• [WORK REQUIRED]
Only lines with the word "will" belong in the answer; copy them from the records below.
==*==
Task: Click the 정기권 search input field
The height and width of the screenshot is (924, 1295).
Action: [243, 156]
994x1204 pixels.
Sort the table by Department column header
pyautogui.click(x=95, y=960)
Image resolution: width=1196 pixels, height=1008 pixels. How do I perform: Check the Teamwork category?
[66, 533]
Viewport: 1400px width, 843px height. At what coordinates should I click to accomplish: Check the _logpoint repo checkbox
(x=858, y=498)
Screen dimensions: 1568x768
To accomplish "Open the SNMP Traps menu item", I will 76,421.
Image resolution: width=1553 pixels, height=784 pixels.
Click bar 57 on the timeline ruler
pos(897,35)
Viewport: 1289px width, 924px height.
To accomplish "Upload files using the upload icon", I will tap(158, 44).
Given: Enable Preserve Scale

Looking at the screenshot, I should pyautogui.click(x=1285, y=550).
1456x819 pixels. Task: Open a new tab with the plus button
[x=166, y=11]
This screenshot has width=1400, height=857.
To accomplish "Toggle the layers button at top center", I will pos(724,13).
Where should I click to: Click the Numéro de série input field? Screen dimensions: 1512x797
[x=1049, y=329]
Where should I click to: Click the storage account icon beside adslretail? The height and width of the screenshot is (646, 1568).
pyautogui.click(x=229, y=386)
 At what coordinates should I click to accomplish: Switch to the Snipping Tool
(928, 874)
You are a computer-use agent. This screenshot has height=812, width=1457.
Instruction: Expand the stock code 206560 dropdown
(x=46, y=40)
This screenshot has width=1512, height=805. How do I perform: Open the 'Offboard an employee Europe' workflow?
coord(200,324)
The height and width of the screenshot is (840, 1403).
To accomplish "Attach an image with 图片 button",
==*==
• [RESPONSE FOR THIS EXERCISE]
To accomplish "Open the SNMP Traps menu item", I will 76,421.
To accomplish "Upload files using the upload icon", I will tap(158, 44).
To accomplish "Toggle the layers button at top center", I will pos(724,13).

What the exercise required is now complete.